- **TASK DIRECTIONS**:
When you find the word "width" in a line of the entries, please copy the whole line.

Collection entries
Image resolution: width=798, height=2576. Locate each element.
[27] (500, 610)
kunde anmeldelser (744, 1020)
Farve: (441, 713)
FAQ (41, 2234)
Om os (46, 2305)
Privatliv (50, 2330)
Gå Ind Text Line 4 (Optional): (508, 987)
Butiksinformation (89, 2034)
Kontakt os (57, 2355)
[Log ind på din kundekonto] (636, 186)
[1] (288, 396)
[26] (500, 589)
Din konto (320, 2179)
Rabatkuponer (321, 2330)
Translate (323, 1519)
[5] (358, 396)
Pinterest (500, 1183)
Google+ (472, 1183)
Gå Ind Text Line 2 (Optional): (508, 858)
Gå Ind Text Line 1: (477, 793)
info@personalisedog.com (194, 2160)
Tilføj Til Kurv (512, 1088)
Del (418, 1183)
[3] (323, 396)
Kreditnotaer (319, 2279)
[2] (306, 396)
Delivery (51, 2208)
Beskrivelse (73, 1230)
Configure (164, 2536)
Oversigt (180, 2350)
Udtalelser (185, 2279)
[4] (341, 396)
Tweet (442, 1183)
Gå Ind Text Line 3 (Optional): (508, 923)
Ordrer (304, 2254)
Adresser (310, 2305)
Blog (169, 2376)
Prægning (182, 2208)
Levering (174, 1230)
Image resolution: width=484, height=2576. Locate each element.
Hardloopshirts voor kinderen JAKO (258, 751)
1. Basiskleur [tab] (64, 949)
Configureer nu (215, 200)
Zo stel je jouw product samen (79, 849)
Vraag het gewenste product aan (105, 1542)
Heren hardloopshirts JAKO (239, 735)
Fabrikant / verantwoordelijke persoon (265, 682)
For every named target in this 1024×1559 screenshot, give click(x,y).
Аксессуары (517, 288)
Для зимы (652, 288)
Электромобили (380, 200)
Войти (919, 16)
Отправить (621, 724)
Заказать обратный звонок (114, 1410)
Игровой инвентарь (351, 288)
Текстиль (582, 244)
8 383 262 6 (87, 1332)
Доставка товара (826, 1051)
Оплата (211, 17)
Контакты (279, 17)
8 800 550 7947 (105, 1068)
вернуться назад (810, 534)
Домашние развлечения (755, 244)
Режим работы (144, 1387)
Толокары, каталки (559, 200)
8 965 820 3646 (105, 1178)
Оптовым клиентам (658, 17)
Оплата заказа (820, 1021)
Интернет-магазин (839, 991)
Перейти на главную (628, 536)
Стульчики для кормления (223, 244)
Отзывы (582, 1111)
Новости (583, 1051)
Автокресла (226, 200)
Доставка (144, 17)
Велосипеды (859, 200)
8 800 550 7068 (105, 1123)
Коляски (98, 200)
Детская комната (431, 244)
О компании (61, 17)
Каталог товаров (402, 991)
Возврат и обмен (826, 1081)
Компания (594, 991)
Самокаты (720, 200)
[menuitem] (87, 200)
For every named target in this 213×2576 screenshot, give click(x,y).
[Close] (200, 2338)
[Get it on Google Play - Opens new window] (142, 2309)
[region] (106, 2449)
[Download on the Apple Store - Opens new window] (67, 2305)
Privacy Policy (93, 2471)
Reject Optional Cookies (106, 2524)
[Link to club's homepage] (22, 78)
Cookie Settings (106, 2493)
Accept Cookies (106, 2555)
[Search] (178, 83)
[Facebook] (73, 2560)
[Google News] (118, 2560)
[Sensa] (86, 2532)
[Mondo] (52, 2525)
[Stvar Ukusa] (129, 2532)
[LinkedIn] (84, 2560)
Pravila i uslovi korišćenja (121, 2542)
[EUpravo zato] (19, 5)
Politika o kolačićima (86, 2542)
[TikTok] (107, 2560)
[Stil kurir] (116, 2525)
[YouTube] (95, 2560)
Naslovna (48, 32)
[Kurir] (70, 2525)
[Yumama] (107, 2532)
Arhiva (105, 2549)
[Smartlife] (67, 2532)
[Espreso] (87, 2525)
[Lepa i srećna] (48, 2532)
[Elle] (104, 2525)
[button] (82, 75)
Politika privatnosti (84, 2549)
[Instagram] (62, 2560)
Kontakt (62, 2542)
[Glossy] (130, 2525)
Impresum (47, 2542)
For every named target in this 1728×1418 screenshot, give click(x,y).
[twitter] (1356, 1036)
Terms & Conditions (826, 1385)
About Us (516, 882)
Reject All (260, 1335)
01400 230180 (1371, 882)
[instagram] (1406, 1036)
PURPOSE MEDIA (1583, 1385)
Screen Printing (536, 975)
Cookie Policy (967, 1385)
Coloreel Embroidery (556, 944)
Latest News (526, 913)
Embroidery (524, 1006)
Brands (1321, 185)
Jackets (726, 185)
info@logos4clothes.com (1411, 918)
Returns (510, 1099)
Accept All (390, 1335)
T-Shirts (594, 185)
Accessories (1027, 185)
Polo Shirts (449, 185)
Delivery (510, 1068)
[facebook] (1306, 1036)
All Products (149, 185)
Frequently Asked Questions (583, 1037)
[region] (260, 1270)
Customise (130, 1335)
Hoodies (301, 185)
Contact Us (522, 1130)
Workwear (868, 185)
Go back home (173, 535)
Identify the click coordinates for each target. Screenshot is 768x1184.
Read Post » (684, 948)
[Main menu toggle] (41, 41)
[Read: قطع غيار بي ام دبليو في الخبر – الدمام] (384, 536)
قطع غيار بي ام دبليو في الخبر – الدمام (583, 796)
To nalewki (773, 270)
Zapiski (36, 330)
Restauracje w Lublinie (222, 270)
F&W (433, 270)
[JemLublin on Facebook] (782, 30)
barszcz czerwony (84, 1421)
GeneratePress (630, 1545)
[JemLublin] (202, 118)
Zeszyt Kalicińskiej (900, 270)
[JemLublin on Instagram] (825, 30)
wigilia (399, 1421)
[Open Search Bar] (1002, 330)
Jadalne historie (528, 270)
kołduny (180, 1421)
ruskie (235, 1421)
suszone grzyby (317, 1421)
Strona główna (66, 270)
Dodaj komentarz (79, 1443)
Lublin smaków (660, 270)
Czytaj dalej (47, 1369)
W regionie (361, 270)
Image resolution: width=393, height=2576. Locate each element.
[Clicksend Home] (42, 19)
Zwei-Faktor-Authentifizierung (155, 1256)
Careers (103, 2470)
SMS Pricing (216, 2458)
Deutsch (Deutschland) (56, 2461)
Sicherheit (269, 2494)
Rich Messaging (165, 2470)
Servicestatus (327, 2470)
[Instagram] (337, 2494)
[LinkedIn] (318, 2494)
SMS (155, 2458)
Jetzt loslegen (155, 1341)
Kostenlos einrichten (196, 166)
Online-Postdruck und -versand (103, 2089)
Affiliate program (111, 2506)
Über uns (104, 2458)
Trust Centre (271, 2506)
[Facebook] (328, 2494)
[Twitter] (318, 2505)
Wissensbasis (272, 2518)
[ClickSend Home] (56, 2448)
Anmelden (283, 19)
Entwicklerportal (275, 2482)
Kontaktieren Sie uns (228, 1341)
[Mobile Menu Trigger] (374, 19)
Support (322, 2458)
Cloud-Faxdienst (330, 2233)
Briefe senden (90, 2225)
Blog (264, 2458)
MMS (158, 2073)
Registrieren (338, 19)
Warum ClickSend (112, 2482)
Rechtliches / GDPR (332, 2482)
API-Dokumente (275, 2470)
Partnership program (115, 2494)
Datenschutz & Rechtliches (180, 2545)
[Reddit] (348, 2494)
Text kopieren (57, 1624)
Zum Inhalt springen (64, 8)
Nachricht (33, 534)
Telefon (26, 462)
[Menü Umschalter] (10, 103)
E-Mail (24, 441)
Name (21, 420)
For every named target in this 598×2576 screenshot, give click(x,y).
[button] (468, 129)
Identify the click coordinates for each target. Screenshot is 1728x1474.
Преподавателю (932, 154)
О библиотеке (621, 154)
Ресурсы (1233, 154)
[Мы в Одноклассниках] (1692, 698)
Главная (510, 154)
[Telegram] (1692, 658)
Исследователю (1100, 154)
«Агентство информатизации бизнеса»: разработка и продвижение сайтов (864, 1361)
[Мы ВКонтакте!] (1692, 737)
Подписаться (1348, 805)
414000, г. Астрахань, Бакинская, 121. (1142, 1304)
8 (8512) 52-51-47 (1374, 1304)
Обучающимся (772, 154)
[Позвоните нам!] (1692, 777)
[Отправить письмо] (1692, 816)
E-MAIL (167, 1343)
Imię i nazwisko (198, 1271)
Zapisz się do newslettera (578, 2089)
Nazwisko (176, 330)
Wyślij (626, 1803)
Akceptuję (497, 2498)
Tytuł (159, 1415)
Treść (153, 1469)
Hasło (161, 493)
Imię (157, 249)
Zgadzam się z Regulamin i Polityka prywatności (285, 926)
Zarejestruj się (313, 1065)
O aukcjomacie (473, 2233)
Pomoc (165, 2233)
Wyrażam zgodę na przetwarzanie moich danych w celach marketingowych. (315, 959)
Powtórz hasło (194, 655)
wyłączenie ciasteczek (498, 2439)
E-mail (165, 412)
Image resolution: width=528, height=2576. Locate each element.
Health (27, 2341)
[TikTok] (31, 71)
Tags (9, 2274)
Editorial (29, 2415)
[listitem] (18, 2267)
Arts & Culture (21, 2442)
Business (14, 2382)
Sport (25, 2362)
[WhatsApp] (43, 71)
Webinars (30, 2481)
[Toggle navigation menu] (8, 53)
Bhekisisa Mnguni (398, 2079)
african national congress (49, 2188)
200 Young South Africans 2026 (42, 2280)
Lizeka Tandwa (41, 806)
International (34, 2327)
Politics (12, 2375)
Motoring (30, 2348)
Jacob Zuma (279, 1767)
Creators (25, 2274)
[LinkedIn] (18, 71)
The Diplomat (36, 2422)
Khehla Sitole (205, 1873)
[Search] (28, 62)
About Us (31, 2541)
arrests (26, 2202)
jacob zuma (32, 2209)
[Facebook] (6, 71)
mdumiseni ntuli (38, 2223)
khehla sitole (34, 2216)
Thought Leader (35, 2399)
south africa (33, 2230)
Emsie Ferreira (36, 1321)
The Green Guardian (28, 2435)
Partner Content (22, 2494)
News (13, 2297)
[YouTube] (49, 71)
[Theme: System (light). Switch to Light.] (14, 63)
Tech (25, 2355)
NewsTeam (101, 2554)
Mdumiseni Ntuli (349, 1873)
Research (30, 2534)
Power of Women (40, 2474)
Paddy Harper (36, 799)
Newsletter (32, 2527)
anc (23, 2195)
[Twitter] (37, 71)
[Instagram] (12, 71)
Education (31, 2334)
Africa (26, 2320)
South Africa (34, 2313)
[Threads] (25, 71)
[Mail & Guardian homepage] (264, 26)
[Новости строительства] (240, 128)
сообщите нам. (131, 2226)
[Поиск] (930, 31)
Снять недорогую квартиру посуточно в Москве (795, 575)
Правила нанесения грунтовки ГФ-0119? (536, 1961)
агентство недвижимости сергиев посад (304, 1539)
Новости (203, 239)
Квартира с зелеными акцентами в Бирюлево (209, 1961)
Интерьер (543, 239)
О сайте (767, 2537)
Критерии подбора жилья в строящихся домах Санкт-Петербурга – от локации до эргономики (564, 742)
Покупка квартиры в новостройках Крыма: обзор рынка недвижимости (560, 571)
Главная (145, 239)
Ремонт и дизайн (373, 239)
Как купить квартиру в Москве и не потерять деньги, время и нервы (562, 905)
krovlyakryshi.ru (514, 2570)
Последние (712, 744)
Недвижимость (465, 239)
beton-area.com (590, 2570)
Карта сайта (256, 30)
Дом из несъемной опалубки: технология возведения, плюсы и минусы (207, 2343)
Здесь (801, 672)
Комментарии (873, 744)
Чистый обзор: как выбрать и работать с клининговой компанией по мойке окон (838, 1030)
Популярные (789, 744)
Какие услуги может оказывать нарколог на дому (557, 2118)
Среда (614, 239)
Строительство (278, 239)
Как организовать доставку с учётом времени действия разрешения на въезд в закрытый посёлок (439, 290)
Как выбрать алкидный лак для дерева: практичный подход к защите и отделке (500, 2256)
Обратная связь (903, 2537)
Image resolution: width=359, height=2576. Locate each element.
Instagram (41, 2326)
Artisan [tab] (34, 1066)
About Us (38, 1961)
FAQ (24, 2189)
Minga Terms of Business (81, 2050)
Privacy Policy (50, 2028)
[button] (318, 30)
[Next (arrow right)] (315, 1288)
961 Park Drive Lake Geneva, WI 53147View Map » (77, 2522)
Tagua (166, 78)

- **SOLUTION FOR THIS TASK**:
Image resolution: width=798, height=2576. Locate each element.
Image resolution: width=484, height=2576. Locate each element.
Image resolution: width=393, height=2576. Locate each element.
Image resolution: width=528, height=2576. Locate each element.
Image resolution: width=359, height=2576. Locate each element.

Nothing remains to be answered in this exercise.